Blackmagic Forum

Sun May 02, 2021 1:43 pm

Hello,
I've been using Resolve for about 3 months and I'm experiencing very poor performance rendering or playing back my projects. After some experiments, it looks like other users are sharing exactly the same problems, which you can read here:
https://forum.blackmagicdesign.com/viewtopic.php?f=21&t=116334 (Fusion page: Major performance issue with MediaIn v Loader)

https://forum.blackmagicdesign.com/viewtopic.php?f=21&t=114641 (Very low CPU usage and crashes in Fusion)

https://forum.blackmagicdesign.com/viewtopic.php?f=21&t=98426 (Why do titles slow performance?)

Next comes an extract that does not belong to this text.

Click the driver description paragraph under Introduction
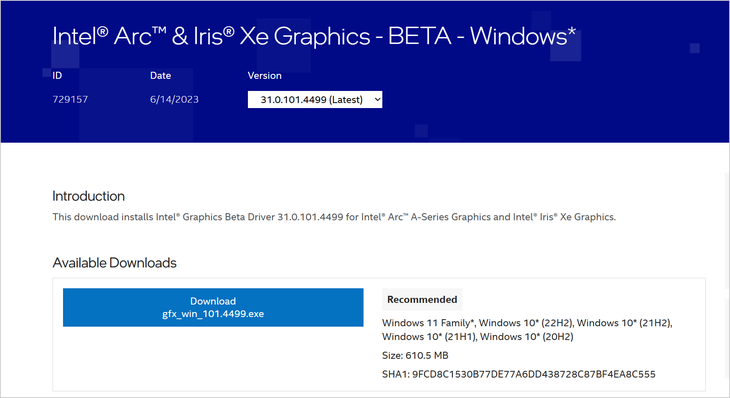This screenshot has height=398, width=730. click(334, 217)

https://forum.blackmagicdesign.com/viewtopic.php?f=21&t=137249 (Computer very laggy with Resolve)

Some of the messages are quite old and the problems still exist, so I'm not sure BlackMagic is getting the message.

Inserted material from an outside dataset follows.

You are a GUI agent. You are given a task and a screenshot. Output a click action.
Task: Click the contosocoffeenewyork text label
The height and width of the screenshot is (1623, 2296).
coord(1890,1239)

I use a lot of png images and text (Text+ node) in my Fusion Compositions and unfortuately there seems to be serious performance issues in Resolve. For the png images (a very serious issue), you'll find more in the first link I posted.

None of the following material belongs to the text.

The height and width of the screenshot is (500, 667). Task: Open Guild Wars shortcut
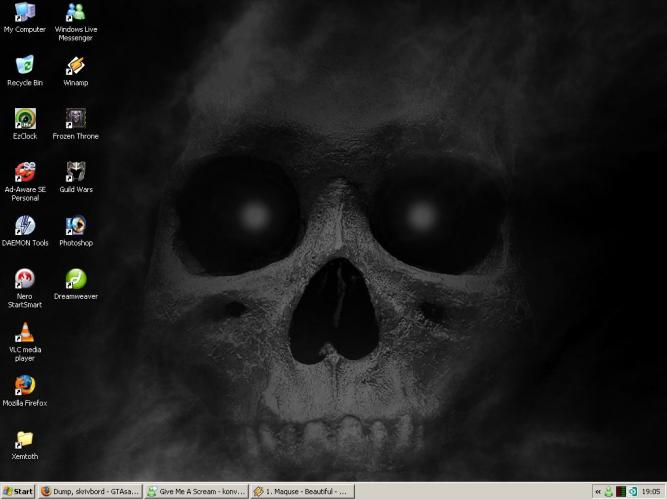point(76,172)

About the Text+ issue, I decided to run a little experiment:

Create a new project, add a 1 minute Fusion composition. In the Fusion Composition:
1) create a single background node (solid color) and render the clip.
This takes on average 7s on my machine. The render options are QuickTime H.264, 1920x1080 HD, 24 fps. This is interesting: rendering a clip where absolutely nothing happens takes 7s. The generated file is about 11 Mb.
2) add 3 Text+ nodes and the relative Merge nodes. The Text+ nodes are not animated. Render time is consitently 7s. Fair enough, no overhead compared to the previous case.
3) Add 2 more Text+ nodes. Render time is between 7 and 8 seconds. So far so good.
4) Animate the 5 Text+ nodes using the Write On tool. Animations are present only in the first and last 10 seconds, so for 40s out of 60s nothing happens. Render time goes up to 15s on average. For a Write On animation on 5 Text+ nodes, it really seems way too much. GPU utilization never goes above 75%.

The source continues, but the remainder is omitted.